- _Provided records_:
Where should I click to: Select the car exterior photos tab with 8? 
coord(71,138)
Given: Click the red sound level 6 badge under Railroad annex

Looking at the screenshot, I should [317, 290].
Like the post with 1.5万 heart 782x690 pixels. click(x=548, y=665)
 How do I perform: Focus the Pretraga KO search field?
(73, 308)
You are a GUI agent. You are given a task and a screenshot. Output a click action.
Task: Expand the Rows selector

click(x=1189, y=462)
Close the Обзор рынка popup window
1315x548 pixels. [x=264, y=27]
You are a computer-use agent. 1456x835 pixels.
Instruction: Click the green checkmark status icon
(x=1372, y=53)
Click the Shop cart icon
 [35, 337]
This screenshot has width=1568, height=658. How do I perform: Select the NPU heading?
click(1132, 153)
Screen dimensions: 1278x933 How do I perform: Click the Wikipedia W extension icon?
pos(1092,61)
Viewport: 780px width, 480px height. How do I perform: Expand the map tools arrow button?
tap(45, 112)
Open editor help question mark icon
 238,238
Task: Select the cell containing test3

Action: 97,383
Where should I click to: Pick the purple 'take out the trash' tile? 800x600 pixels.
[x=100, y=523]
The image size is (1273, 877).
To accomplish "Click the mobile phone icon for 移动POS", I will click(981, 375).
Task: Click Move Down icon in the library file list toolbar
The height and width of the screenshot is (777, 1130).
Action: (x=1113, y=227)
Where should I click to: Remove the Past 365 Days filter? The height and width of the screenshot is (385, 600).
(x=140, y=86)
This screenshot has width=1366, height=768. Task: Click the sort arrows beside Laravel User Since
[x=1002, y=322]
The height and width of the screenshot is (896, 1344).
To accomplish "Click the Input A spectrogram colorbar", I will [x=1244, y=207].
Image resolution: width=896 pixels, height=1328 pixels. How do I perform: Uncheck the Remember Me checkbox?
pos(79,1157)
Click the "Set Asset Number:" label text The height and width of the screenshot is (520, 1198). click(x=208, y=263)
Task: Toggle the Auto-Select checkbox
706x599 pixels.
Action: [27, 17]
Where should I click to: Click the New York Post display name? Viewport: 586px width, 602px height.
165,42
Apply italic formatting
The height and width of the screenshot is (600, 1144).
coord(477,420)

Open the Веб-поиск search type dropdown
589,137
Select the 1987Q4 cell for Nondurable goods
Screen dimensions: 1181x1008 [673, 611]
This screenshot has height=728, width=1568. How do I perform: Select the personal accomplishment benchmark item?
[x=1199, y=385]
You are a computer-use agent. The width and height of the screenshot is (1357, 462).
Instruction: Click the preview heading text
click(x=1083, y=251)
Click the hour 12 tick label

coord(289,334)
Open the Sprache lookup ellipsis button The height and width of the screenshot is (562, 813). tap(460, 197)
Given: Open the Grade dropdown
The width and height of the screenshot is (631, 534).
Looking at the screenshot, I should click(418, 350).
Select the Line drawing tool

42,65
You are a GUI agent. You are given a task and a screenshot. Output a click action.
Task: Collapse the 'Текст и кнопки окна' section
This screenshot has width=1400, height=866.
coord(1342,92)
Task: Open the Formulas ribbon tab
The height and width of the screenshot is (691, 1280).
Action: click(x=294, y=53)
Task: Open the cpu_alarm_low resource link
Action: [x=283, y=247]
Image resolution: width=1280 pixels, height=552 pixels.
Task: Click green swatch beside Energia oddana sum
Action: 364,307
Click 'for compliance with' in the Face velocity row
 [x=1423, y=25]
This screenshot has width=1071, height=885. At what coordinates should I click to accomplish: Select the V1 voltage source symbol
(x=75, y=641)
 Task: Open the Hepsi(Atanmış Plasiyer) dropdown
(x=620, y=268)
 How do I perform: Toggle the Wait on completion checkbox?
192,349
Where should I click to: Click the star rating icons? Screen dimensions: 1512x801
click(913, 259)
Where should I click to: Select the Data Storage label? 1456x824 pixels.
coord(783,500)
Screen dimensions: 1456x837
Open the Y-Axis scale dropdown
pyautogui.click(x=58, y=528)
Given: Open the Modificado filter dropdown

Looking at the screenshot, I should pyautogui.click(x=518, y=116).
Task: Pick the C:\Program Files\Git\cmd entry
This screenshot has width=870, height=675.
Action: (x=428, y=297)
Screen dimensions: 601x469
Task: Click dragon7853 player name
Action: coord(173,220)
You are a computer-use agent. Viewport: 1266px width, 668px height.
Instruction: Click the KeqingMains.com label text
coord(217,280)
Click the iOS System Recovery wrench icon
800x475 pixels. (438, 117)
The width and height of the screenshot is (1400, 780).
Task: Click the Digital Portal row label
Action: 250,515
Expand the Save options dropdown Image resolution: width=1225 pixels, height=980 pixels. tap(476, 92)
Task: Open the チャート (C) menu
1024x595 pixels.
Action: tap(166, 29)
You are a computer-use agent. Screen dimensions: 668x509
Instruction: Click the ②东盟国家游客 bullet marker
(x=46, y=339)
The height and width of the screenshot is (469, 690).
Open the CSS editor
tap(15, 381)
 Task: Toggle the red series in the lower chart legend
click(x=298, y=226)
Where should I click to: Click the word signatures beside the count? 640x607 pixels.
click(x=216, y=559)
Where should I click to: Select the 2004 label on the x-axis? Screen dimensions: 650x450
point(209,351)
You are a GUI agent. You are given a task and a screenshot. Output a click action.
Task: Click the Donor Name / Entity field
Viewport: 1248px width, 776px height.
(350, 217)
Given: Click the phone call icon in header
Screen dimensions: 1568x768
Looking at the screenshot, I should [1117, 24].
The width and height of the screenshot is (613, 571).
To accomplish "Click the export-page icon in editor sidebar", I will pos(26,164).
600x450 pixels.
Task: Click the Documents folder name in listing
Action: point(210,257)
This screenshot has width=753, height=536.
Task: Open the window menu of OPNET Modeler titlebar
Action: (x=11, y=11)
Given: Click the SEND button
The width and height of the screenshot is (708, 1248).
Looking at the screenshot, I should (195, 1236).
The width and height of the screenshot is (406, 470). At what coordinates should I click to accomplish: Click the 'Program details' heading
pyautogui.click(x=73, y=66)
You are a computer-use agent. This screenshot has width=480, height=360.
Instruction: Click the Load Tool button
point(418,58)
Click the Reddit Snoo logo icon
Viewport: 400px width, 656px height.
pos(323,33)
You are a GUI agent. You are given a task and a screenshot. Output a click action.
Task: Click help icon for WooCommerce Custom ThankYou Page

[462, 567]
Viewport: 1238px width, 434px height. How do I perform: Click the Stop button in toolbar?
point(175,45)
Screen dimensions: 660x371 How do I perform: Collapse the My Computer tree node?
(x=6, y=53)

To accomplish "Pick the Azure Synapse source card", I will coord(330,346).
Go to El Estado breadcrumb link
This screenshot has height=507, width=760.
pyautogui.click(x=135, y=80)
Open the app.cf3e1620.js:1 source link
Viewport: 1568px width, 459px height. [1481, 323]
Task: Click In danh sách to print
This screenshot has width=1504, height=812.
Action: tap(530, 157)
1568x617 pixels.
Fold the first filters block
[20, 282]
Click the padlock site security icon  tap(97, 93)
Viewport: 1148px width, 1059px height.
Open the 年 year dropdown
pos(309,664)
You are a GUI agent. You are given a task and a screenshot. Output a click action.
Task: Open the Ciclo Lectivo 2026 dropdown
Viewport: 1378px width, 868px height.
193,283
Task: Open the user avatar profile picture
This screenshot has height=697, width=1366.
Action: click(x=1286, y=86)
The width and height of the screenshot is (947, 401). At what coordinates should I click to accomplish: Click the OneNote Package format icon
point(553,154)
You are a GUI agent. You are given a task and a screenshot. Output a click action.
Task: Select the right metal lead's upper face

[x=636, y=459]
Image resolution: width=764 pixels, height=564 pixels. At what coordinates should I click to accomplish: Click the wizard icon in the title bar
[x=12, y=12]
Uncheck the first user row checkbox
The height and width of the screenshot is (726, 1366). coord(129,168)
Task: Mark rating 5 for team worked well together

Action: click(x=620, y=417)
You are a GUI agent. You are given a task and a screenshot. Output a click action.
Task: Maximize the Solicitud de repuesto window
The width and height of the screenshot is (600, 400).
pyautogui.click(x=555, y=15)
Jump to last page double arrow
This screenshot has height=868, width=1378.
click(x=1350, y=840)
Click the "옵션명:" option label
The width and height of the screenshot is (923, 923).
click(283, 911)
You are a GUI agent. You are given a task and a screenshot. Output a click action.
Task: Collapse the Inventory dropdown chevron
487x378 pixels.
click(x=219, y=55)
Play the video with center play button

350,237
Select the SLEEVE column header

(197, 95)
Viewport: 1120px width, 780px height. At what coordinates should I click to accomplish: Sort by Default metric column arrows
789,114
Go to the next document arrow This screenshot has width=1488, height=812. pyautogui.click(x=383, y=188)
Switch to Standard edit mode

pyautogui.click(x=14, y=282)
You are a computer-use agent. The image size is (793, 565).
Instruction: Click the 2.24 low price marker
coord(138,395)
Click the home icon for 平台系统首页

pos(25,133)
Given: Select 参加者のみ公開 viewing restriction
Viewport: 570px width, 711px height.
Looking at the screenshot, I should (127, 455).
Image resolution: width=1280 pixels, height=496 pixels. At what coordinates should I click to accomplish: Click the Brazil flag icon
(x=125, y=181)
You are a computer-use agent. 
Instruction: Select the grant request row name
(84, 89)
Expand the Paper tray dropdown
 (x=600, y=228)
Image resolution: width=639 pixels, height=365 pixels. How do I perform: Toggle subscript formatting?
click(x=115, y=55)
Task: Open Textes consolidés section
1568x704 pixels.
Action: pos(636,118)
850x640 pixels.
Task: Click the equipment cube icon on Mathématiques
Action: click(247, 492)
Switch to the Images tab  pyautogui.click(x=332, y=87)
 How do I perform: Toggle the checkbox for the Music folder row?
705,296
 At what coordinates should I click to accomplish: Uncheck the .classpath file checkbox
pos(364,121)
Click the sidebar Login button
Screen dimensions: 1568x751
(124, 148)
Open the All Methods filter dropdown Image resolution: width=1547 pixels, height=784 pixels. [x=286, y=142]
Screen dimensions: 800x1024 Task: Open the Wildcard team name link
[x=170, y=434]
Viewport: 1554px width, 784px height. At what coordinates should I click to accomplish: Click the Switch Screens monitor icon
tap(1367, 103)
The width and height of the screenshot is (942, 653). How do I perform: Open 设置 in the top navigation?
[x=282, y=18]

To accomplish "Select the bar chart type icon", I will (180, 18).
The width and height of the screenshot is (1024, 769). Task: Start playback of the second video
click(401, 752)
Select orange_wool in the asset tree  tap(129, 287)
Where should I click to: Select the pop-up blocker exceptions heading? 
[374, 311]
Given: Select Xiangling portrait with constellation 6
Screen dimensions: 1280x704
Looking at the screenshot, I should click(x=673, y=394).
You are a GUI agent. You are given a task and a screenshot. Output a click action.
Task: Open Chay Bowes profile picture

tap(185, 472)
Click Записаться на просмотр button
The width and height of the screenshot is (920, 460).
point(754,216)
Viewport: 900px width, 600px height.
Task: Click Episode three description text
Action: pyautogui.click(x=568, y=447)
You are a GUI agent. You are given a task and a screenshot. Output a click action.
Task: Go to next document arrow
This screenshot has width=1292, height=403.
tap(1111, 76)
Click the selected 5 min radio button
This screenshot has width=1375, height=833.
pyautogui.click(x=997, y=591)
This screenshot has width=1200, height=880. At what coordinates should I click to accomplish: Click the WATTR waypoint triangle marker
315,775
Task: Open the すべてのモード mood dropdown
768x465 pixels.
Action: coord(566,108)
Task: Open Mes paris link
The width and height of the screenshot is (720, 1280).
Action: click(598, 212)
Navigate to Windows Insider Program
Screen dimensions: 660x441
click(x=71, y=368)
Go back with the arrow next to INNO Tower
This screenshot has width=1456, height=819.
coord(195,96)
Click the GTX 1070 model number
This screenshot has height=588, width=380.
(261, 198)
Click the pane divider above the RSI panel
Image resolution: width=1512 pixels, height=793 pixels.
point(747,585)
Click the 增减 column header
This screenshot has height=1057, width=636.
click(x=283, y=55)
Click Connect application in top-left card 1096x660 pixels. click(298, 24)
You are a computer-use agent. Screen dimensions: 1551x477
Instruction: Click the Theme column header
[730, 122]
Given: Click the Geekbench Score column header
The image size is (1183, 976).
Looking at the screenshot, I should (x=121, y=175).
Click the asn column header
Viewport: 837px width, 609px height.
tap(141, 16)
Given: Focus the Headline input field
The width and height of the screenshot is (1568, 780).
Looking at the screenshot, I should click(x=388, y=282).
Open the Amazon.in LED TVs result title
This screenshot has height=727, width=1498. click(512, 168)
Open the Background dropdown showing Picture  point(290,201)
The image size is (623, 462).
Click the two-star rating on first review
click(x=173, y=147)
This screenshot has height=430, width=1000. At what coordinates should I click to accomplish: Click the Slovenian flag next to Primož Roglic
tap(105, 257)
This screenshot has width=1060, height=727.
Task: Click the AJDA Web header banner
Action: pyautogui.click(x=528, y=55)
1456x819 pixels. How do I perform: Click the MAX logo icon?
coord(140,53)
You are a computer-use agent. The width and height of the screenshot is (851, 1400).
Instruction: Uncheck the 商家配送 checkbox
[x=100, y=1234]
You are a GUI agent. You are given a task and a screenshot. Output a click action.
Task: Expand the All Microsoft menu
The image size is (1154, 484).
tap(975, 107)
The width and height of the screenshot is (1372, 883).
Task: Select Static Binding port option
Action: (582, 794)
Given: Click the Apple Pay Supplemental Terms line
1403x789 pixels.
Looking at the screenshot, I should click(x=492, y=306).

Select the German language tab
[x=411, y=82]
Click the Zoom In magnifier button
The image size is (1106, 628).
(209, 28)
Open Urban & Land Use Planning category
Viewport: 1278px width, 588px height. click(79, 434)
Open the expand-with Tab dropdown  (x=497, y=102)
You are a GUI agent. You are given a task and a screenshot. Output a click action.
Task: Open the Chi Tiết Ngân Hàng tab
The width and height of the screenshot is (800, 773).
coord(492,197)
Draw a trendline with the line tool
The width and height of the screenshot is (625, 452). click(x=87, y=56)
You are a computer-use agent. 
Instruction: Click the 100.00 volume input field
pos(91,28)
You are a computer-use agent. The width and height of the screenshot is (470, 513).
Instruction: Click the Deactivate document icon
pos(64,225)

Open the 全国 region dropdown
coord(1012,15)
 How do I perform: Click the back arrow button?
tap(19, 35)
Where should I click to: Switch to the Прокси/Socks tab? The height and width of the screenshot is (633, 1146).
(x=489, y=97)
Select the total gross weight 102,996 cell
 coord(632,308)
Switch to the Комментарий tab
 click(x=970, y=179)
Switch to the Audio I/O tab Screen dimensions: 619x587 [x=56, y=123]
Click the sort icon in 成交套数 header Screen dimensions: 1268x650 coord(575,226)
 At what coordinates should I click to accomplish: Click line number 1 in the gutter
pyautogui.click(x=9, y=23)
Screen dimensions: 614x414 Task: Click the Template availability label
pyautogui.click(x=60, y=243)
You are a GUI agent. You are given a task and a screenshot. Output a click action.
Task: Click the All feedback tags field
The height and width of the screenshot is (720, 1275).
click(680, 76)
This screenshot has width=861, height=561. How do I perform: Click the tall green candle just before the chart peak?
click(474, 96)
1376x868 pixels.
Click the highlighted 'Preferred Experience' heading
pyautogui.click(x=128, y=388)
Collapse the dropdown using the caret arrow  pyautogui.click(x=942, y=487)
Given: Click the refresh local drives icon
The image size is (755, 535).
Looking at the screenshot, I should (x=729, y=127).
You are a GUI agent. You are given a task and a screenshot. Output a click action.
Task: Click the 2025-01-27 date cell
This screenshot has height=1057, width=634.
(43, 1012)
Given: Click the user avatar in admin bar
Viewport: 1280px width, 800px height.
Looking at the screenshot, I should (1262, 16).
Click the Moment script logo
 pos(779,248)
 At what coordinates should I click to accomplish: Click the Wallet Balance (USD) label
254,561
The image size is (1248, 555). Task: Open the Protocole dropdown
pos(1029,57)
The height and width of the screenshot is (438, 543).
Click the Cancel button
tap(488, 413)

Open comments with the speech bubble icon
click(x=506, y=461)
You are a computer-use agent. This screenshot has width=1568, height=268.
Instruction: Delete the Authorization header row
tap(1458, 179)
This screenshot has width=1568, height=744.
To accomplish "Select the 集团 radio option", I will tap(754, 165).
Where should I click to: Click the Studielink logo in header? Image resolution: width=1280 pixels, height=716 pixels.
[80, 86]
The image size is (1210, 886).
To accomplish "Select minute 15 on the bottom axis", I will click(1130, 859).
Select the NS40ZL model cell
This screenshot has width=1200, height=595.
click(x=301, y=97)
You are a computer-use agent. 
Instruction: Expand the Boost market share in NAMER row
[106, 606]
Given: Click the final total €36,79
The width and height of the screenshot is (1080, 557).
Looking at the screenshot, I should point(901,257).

- _Work request_:
Wherever a line of the data above contains "section", copy that line.

- _Solved exercise_:
Task: Collapse the 'Текст и кнопки окна' section
Task: Open Textes consolidés section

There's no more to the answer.